* Data listing *
········
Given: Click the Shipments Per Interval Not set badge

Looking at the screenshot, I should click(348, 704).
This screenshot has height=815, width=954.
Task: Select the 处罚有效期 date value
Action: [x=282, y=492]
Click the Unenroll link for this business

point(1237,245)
········
* Short problem *
Change "Shipments" to "Deliveries" in the items above and write them out again with everything else unchanged.

* Answer to the problem *
Given: Click the Deliveries Per Interval Not set badge

Looking at the screenshot, I should click(348, 704).
This screenshot has height=815, width=954.
Task: Select the 处罚有效期 date value
Action: [x=282, y=492]
Click the Unenroll link for this business

point(1237,245)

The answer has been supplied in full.